What changed
RBI clarified that banks must use publicly available information, not just FATF statements, to identify countries with deficient AML/CFT regimes. It also reinforced that banks must examine the background and purpose of transactions from such jurisdictions and retain findings for authorities. Additionally, RBI explicitly prohibited entering into relationships with shell banks and required banks to verify that foreign respondent institutions do not allow shell bank use.
What it means for you
Banks must now proactively monitor and document transactions from high-risk jurisdictions, even if not explicitly listed by FATF, increasing compliance burden. The shell bank prohibition tightens correspondent banking due diligence, potentially limiting relationships with foreign institutions that have weak controls. Non-compliance risks penalties under the Banking Regulation Act, 1949.
What you must do
- Update KYC/AML policies to include publicly available information for identifying high-risk jurisdictions beyond FATF statements.
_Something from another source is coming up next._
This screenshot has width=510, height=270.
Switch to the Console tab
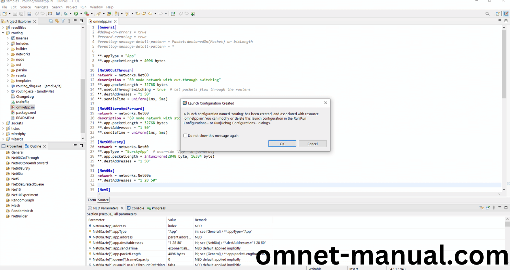point(138,208)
- Implement enhanced due diligence for all transactions and relationships with persons or entities from countries with deficient AML/CFT regimes.
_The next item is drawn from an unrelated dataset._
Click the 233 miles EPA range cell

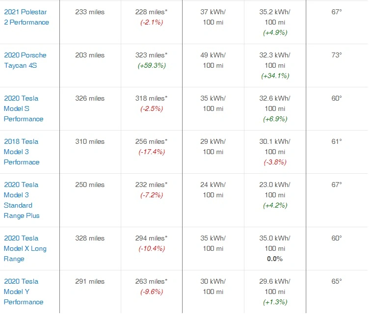(90, 12)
- Document and retain written findings for transactions lacking apparent economic or lawful purpose, and make them available to RBI on request.
- Ensure no correspondent relationship is established with shell banks or foreign institutions that permit shell bank use, and verify this before onboarding.
Who it affects
All Scheduled Commercial Banks (excluding RRBs), All India Financial Institutions, Local Area Banks
What sources should we use to identify high-risk jurisdictions beyond FATF statements?
RBI advises using publicly available information, such as reports from international bodies or credible sources, to identify countries that do not or insufficiently apply FATF recommendations.
What are the consequences of non-compliance with these guidelines?
Non-compliance or contravention of these guidelines, issued under Section 35A of the Banking Regulation Act, 1949, will attract penalties under the same Act.
How should we handle transactions from high-risk jurisdictions that seem to have no lawful purpose?
Examine the background and purpose of such transactions, document written findings, retain all related documents, and make them available to RBI or other authorities upon request.